_WHAT YOU ARE ASKED TO DO_
Instruction for the entries that follow: retype exactly the lines from the line with "Given: Click the Name column header" to the line with "Screen dimensions: 943x637", both included, and omit all others.

───── SUPPLIED RECORDS

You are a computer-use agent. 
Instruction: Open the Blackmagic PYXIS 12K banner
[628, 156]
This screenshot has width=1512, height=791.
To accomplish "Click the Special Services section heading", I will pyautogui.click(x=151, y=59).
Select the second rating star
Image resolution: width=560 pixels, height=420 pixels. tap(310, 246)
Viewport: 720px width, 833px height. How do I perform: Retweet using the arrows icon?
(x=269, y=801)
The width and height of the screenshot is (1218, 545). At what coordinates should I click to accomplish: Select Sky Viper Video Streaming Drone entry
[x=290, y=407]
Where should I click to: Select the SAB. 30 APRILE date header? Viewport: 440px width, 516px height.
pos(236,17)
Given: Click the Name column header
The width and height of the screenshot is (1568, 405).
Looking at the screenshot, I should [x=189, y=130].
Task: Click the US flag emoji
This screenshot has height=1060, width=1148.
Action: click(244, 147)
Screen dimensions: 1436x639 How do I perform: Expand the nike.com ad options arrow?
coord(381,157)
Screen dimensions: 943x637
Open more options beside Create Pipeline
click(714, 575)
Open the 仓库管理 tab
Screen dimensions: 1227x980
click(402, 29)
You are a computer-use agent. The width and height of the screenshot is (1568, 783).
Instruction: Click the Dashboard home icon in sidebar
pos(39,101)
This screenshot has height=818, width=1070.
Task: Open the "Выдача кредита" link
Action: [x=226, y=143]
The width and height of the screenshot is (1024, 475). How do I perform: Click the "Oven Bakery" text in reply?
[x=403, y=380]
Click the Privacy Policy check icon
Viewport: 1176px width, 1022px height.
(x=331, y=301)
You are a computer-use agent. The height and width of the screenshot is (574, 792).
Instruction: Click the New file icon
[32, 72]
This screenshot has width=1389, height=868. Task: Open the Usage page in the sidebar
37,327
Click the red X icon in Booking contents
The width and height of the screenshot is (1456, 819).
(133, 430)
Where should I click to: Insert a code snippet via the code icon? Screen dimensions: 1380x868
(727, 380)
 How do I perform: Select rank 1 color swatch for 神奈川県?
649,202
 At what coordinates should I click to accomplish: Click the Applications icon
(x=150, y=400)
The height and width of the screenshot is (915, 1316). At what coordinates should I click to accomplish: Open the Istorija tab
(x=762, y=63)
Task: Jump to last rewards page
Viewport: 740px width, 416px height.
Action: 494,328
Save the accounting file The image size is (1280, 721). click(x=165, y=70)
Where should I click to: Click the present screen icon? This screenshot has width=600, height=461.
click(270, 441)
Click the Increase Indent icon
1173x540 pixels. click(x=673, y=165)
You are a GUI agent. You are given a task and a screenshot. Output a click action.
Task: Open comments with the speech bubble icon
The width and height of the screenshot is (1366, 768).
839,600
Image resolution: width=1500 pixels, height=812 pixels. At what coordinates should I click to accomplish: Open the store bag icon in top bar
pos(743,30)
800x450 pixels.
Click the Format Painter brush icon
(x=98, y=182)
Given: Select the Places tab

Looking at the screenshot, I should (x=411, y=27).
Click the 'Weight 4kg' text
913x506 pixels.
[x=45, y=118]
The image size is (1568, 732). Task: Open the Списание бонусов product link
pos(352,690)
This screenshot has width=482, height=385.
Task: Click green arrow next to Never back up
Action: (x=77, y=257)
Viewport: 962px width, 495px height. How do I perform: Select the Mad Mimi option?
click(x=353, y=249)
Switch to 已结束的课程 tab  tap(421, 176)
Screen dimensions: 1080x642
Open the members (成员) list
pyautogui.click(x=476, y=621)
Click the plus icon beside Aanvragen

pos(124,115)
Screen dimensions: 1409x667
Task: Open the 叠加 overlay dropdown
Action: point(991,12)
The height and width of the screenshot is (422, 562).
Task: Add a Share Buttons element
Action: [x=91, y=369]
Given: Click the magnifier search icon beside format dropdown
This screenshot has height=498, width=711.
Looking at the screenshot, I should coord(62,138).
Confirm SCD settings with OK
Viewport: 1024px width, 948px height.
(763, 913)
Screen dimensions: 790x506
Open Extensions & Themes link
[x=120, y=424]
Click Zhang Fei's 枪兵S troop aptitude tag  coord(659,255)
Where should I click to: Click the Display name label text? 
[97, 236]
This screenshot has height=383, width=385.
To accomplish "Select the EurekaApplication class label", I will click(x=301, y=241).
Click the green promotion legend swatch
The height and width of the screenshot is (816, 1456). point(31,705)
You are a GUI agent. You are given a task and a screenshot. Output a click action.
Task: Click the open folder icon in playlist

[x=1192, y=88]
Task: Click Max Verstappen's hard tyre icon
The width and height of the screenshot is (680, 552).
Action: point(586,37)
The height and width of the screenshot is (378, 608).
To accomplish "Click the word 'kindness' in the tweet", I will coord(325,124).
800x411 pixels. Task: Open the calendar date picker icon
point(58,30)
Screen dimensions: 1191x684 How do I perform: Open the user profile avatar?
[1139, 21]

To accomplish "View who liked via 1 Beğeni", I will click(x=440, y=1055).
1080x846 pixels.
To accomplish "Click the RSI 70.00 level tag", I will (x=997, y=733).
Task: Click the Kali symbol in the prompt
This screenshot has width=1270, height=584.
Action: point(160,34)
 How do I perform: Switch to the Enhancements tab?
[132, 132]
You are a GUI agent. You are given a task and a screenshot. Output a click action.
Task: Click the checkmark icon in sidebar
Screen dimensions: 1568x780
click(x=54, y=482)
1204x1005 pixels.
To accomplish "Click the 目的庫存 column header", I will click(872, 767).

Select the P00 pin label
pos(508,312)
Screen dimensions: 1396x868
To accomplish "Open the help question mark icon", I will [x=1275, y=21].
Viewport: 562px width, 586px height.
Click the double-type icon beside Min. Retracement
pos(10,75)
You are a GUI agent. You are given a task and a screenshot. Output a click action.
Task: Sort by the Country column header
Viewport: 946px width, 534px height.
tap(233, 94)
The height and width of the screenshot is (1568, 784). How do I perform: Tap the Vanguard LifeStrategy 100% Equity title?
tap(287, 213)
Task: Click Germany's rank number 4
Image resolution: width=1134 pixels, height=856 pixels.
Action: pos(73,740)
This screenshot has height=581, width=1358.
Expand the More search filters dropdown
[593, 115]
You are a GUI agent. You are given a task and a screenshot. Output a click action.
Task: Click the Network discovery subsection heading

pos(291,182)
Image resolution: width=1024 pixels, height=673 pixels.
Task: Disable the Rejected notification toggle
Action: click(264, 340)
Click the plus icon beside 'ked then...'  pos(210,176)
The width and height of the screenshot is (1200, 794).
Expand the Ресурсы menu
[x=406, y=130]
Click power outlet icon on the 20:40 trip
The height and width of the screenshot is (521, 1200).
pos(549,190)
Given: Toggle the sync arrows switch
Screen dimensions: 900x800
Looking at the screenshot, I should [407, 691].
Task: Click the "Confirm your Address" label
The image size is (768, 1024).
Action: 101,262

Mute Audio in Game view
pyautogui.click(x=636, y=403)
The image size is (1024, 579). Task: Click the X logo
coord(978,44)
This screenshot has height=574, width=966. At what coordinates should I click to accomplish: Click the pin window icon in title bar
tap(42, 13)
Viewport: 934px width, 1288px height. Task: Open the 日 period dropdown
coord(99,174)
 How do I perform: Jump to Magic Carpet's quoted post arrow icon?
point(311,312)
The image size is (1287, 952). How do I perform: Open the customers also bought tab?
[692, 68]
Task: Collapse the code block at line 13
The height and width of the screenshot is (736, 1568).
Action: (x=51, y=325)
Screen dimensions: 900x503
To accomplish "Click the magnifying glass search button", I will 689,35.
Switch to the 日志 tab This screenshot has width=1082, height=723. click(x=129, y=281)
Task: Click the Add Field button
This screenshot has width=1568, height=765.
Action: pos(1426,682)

──────────

_ANSWER_
Given: Click the Name column header
The width and height of the screenshot is (1568, 405).
Looking at the screenshot, I should [x=189, y=130].
Task: Click the US flag emoji
This screenshot has height=1060, width=1148.
Action: click(244, 147)
Screen dimensions: 1436x639 How do I perform: Expand the nike.com ad options arrow?
coord(381,157)
Screen dimensions: 943x637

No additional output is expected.